La stupeur gagna l'assemblée. Personne n'osait s'approcher du coquillage qui semblait s'être ouvert contre le sol. On ne voyait rien, ni l'état de l'autre face du Coquiperl, dirigé contre le bitume froid et bétonné du hangar, ni son précieux et riche contenu. Très vite, la jeune ranger rappela qu'elle était la dernière enchérisseuse, et que c'était à elle et elle seule de réaliser une quelconque action concernant sa nouvelle acquisition, chèrement payée. Le reste du scénario se dévoila sous nos yeux, et je crois que si j'avais eu l'opportunité de revenir en arrière, et de ne pas entrer dans ce hangar, je pense que je l'aurais fais, et sans regret. Eo récupéra le Coquiperl ouvert dans ses mains, et cria de douleur face au spectacle qui s'offrait devant elle : la perle de culture n'était pas plus gros qu'une bille de circonférence moyenne. Ce qui devait être une légende bien connue de la localité s'avéra être une farce ridicule et presque ironique tellement le grabuge engendré pendant cet évènement avait été rocambolesque. Alors que la foule s'affairait autour de la jeune nouvellement dépouillée de son argent, véritable dindon de la farce, deux agents de police vinrent à ma hauteur, pour me demander de relâcher l'étreinte de Draco, et leur laisser s'occuper de ce jeune couple. Qui n'étaient autre que des membres de factions Sbires, répondant au nom d'Axel et Sophia, connus de leurs services, et probablement venus en quête de s'emparer d'un pokémon et de son contenu mirobolant. Une double ironie, compte tenu que ces deux criminels ne se seront battu et n'auront pris des risques que pour une simple petite perle de culture, tout juste assez nacrée pour faire office de perle d'ornement sur un bijou de qualité moyenne.

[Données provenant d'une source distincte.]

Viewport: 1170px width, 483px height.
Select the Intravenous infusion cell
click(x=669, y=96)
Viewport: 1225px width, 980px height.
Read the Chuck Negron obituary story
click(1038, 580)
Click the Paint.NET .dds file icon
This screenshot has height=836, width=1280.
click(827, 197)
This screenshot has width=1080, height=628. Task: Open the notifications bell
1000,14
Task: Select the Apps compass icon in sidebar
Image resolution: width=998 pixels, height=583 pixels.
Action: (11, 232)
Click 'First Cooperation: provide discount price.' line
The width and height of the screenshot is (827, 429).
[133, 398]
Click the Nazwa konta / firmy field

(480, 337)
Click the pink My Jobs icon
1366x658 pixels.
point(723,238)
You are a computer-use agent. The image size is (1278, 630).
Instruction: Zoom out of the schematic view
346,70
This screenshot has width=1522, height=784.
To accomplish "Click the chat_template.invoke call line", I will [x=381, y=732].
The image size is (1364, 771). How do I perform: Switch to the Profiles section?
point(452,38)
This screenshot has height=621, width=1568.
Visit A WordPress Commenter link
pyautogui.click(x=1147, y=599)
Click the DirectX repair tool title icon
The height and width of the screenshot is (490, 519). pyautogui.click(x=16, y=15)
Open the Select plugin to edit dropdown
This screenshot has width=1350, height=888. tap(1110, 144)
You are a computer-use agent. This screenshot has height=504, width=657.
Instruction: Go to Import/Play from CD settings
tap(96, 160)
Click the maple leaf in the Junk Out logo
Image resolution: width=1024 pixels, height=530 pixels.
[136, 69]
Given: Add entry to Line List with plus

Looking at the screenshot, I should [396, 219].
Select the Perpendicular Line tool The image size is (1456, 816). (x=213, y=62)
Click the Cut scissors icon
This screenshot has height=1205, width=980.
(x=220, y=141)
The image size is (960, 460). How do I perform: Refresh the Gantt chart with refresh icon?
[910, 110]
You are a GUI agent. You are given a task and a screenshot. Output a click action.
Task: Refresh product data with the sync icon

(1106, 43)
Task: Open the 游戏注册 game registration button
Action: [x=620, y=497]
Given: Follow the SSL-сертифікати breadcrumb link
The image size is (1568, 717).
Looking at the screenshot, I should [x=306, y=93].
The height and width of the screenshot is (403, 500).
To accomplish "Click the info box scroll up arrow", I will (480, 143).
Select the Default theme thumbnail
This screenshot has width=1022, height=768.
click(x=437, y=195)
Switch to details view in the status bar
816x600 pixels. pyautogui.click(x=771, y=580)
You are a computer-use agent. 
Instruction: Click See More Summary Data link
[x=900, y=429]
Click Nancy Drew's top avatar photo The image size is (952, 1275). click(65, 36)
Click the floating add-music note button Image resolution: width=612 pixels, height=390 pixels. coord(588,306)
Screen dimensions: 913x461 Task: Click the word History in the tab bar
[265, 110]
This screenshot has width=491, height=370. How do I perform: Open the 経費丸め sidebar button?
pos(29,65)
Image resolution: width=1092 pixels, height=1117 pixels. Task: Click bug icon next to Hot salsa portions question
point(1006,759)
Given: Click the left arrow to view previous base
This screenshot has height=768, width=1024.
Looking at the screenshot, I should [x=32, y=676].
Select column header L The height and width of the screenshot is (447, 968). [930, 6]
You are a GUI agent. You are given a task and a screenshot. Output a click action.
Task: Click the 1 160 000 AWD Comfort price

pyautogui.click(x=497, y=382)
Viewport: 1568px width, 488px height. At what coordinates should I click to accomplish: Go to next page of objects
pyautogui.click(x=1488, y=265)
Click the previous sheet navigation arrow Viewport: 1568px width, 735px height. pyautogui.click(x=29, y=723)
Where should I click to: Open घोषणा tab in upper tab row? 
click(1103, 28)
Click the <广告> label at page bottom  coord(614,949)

La fin de la journée fut beaucoup plus calme et beaucoup plus apaisante. Les grosses festivités de la journée avaient laissé place à des animations de bord de plage, proposant aux passants et autres professionnels du coin de profiter de quelques spectacles divers et variés : de la pyrotechnie assistée par Pokémon ; quelques petites concerts de la part de musiciens accompagnés de leur compagnon, qui n'avaient pas manqué de faire danser Draco ; quelques pièces de théâtre jouées à flanc d'eau sur la plage, pour remettre en acte des passages légendaires de mythes locaux. Les animations se suivaient et se suffisaient. J'étais comme un enfant qui découvrait un parc d'attractions, et qui en plus, avait été l'un des héros de la journée. Les quelques commerçants qui avaient fait partie de l'assemblée des enchères - m'ayant reconnu aux détours de quelques galets de plage - s'étaient déplacés pour me remercier les avoir protéger à ma façon, tout en m'offrant quelques mets culinaires tous aussi succulents les uns que les autres. Il n'y avait pas à dire, ces vacances commençaient d'une bien belle manière. Voire d'une bien trop belle manière même.
« Pourvu qu'il n'y ait pas plus de choses dans ce genre, hein Draco ? » ... avouai-je à haute voix, suivi d'un petit rugissement en harmonie avec la mélodie de quelques musiciens encore dans l'assemblée, comme pour m'indiquer qu'il s'amusait, et que cette aventure ne faisait que commencer.